Afterwards, the Dwarf Chieftain grudgingly admits that perhaps Cronabe doesn’t suck as much ass as he originally predicted. He threatens Cronabe some more before ordering a retreat. Most likely shrieking like little girls, he and two of his dwarf pals jump down the waterfall. Cronabe would follow them, but, like I alluded to earlier, the game designers decided that a strong and healthy 16-year-old cannot in any way, shape, or form jump into a pool of water even though a dumbass dwarf can. This means that I have to take the long way around. Cronabe spots a long ladder on the other side of another group of waterfalls, so he heads in that direction. He feels kind of emasculated, since Squall can jump onto a freaking street from several times his height, and he’s from an older game even.
Cronabe makes his way across the cave and down the ladder, then follows the river into the next room. Surprise, surprise, there’s another waterfall. Oh, and a save point. Cronabe avails himself of said save point, just in case there is an especially annoying boss with unfair group attacks up ahead. He and the others work their way down the falls, making a brief stop in an alcove behind the falls to retrieve some treasure out of a chest. A whiny dwarf stands in their way, making a big stink about how this is his treasure and he won’t allow them to take it. Oh, is that so? A short time later, this big-talking dwarf lies broken and bleeding on the stone floor. Inside his precious treasure chest is a…Scaley Dress? I guess humans don’t have a monopoly on crossdressing in this game. I’m sure I’m breaking some sort of feminist rule by assuming that the dwarf was a dude, but just add it to my many sins against humanity.

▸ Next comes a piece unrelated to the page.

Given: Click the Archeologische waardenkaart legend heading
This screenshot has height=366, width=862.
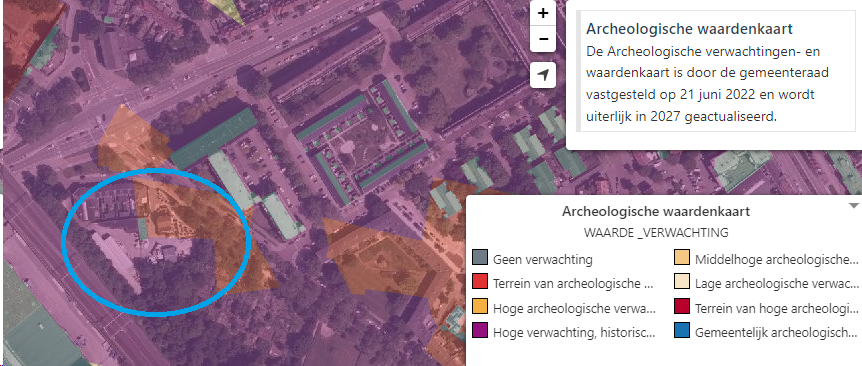Looking at the screenshot, I should click(656, 211).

At the bottom of the falls — which really isn’t the very bottom of the falls, but is the bottom of this particular section of falls — the Dwarf Chieftain and two of his cronies await Cronabe. “Humans helping fairies? You surprise me!” he bitches. Cronabe doesn’t bother to telepathically explain that they don’t give a flying fig about the fairies but are instead looking out for themselves because they are nasty evil humans. That’s okay, because the Dwarf Chieftain has already decided that Cronabe and his pals are unfit to live, and by God, this time he’ll kill them for real!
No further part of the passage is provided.